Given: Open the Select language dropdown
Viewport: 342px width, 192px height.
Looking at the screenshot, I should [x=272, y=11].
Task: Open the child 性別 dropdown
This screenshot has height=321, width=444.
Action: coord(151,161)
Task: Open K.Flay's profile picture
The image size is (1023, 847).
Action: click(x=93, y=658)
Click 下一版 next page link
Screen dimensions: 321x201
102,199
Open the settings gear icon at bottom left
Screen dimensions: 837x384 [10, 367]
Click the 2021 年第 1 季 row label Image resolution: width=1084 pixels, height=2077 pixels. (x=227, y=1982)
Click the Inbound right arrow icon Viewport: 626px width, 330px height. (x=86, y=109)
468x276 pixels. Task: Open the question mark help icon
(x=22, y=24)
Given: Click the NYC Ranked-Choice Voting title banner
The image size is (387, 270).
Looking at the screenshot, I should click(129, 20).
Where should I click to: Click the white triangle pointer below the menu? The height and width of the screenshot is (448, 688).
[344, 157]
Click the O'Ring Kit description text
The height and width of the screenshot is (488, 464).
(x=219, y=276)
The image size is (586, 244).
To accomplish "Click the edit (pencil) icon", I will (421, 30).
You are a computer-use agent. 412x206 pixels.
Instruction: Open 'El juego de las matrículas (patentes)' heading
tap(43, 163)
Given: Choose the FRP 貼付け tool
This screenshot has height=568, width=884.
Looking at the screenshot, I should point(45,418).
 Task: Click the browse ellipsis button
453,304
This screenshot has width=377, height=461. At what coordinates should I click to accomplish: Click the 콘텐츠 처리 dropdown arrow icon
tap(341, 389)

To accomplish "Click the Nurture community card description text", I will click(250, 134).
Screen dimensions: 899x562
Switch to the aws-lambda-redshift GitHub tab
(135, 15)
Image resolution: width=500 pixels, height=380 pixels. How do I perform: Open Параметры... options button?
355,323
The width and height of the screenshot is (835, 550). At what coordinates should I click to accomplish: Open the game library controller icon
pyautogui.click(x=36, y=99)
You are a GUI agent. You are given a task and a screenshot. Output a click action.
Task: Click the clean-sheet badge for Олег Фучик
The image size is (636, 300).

--- --- ---

__Exercise instructions__
Write out each line of the data above again, exactly as given.

__Written solution__
Given: Open the Select language dropdown
Viewport: 342px width, 192px height.
Looking at the screenshot, I should [x=272, y=11].
Task: Open the child 性別 dropdown
This screenshot has height=321, width=444.
Action: coord(151,161)
Task: Open K.Flay's profile picture
The image size is (1023, 847).
Action: click(x=93, y=658)
Click 下一版 next page link
Screen dimensions: 321x201
102,199
Open the settings gear icon at bottom left
Screen dimensions: 837x384 [10, 367]
Click the 2021 年第 1 季 row label Image resolution: width=1084 pixels, height=2077 pixels. (x=227, y=1982)
Click the Inbound right arrow icon Viewport: 626px width, 330px height. (x=86, y=109)
468x276 pixels. Task: Open the question mark help icon
(x=22, y=24)
Given: Click the NYC Ranked-Choice Voting title banner
The image size is (387, 270).
Looking at the screenshot, I should click(129, 20).
Where should I click to: Click the white triangle pointer below the menu? The height and width of the screenshot is (448, 688).
[344, 157]
Click the O'Ring Kit description text
The height and width of the screenshot is (488, 464).
(x=219, y=276)
The image size is (586, 244).
To accomplish "Click the edit (pencil) icon", I will (421, 30).
You are a computer-use agent. 412x206 pixels.
Instruction: Open 'El juego de las matrículas (patentes)' heading
tap(43, 163)
Given: Choose the FRP 貼付け tool
This screenshot has height=568, width=884.
Looking at the screenshot, I should point(45,418).
 Task: Click the browse ellipsis button
453,304
This screenshot has width=377, height=461. At what coordinates should I click to accomplish: Click the 콘텐츠 처리 dropdown arrow icon
tap(341, 389)

To accomplish "Click the Nurture community card description text", I will click(250, 134).
Screen dimensions: 899x562
Switch to the aws-lambda-redshift GitHub tab
(135, 15)
Image resolution: width=500 pixels, height=380 pixels. How do I perform: Open Параметры... options button?
355,323
The width and height of the screenshot is (835, 550). At what coordinates should I click to accomplish: Open the game library controller icon
pyautogui.click(x=36, y=99)
You are a GUI agent. You are given a task and a screenshot. Output a click action.
Task: Click the clean-sheet badge for Олег Фучик
The image size is (636, 300).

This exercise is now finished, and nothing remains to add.